- _Assignment_
Could you tally the lines in the listing below that include the word "section"? Respond with the total alone.

- _Given entries_

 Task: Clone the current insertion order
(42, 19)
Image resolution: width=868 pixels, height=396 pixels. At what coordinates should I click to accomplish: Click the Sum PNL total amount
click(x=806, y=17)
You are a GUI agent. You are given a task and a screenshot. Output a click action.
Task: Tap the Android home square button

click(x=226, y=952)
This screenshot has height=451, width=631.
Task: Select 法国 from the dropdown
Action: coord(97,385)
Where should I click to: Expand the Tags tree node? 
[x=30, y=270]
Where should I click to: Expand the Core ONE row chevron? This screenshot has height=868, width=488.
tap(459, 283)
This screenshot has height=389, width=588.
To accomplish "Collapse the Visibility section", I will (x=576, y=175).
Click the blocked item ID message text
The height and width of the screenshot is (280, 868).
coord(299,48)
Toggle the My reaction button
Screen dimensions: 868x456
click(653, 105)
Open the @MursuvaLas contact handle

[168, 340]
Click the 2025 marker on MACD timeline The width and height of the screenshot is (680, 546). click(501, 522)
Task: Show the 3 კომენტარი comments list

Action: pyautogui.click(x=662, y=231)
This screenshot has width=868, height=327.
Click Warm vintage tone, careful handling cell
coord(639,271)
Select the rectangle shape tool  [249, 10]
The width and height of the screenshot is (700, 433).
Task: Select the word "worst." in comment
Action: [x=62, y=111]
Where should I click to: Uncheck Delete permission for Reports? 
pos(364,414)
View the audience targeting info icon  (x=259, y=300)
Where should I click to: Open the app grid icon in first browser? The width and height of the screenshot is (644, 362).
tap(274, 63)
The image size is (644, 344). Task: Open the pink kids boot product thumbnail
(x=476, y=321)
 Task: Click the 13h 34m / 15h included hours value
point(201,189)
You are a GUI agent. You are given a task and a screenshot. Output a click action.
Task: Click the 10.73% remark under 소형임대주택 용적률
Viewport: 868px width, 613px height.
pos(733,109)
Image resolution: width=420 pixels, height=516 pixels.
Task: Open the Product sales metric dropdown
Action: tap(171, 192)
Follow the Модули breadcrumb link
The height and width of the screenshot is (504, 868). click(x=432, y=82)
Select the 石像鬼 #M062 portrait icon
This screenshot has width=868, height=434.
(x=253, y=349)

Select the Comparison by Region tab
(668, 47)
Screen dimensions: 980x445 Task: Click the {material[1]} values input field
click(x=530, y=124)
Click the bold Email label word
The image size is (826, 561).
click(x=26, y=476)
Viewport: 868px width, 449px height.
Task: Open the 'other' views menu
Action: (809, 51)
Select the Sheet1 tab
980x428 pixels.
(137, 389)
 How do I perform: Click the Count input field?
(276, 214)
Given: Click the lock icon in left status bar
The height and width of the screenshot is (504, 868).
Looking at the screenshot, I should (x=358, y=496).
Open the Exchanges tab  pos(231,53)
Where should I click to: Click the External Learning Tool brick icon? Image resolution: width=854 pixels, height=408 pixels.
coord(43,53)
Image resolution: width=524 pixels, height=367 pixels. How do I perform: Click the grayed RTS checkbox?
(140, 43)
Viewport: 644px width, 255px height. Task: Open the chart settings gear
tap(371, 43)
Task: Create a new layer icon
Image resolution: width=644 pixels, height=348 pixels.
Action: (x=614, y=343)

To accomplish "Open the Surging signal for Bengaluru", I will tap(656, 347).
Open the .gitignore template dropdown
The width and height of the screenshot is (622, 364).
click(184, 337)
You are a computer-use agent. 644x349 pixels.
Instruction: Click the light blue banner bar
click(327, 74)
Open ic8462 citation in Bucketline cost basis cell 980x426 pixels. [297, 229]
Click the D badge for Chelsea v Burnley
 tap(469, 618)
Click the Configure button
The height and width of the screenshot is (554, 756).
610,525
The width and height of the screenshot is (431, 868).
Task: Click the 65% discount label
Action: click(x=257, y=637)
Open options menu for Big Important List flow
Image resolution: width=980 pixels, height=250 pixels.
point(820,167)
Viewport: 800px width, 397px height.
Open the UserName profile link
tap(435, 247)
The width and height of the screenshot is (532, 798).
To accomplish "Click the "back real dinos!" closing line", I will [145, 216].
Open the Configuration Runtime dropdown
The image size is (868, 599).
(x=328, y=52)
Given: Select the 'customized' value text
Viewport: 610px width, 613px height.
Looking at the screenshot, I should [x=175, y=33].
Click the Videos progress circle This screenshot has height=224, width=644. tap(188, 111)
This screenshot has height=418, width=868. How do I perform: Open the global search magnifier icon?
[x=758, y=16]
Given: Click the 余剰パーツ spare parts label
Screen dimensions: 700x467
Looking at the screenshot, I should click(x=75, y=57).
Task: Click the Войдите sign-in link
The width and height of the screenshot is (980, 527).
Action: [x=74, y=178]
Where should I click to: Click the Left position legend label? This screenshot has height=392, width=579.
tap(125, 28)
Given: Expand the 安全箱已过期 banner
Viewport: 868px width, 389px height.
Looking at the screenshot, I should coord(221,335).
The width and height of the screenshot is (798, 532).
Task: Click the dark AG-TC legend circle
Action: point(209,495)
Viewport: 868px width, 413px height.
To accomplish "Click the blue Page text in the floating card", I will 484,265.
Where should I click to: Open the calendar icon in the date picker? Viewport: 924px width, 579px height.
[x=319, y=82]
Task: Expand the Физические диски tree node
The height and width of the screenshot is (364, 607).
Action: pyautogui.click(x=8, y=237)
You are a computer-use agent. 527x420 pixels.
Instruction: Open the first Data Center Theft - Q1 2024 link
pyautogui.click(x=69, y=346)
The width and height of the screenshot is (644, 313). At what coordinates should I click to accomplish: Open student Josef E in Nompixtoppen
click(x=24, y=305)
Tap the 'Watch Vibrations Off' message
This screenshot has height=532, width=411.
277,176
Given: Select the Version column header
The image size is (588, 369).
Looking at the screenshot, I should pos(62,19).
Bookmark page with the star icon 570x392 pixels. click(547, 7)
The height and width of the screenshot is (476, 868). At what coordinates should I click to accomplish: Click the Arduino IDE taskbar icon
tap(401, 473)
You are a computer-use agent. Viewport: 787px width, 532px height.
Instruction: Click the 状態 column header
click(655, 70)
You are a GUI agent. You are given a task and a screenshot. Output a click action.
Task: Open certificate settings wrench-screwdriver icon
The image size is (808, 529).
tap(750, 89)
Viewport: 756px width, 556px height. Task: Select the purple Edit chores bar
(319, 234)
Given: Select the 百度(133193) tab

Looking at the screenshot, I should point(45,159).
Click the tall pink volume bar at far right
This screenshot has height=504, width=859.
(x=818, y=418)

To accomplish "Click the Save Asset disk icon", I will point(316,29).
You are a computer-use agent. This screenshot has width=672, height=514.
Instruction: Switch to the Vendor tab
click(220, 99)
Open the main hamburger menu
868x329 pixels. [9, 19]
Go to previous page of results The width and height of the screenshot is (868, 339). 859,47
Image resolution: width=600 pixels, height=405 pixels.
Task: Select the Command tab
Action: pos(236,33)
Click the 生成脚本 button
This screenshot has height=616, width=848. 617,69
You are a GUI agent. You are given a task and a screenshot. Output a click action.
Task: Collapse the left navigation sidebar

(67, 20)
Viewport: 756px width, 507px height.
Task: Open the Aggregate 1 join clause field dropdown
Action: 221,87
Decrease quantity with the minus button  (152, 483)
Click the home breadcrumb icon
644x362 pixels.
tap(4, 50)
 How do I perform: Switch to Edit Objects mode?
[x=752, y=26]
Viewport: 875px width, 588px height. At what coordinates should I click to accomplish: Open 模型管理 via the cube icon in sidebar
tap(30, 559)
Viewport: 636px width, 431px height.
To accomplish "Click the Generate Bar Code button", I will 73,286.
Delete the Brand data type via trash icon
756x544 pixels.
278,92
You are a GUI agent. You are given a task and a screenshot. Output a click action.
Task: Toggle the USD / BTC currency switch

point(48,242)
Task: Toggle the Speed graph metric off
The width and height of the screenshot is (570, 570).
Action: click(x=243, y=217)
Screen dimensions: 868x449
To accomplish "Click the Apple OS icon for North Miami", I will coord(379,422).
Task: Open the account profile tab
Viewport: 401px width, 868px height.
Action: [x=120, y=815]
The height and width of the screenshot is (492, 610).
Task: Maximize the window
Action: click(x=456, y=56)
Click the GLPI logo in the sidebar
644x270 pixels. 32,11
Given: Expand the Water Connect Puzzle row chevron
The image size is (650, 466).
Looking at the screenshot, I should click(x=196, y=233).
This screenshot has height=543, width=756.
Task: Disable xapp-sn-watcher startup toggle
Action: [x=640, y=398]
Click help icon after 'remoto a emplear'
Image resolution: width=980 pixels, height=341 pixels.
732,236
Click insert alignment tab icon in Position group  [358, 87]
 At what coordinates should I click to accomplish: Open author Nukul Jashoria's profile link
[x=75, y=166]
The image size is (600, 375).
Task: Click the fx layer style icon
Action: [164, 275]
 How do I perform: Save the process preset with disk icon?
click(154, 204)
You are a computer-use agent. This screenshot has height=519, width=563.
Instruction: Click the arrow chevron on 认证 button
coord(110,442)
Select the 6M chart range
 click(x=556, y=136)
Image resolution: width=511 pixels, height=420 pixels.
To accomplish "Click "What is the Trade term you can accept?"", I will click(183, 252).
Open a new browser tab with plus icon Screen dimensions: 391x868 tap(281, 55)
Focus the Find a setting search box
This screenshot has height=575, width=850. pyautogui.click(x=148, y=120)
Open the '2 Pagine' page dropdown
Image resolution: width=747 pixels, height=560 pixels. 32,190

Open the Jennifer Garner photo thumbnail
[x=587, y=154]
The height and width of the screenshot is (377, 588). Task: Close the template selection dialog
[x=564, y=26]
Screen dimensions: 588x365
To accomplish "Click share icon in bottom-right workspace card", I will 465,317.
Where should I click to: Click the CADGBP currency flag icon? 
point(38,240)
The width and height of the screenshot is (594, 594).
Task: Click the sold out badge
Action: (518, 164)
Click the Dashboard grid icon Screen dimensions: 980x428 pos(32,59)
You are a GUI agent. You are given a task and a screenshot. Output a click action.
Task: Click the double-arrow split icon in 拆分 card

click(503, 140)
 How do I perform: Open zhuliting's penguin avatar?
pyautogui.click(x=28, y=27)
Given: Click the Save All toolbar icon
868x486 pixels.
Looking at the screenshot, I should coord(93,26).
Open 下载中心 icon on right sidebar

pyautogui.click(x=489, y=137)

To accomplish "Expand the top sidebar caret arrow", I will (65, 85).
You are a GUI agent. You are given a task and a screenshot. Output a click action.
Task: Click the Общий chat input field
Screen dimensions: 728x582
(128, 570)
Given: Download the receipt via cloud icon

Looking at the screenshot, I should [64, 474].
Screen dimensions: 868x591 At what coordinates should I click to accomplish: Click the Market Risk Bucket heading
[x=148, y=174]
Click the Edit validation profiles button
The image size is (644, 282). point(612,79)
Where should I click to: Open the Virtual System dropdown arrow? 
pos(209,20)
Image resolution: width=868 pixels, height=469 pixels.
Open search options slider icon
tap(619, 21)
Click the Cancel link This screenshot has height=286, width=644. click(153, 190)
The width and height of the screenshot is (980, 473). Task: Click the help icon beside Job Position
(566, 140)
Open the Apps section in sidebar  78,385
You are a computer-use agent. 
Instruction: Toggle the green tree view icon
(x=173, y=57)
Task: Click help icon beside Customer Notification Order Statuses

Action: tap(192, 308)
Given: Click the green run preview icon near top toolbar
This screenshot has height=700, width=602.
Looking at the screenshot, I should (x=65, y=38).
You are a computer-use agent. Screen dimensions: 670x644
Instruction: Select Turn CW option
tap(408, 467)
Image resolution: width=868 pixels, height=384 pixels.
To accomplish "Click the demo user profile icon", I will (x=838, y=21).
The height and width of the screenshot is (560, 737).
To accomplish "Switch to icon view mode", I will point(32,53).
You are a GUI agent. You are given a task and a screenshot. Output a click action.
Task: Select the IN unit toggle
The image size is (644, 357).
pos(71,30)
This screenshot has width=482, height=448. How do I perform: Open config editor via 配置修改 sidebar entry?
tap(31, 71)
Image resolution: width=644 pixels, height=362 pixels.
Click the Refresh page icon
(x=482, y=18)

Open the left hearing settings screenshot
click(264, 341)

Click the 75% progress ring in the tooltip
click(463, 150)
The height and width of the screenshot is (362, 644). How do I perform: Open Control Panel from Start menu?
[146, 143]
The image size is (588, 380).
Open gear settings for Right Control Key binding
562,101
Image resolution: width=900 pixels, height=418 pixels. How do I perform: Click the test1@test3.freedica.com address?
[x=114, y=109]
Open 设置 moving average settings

- _Result of the task_
2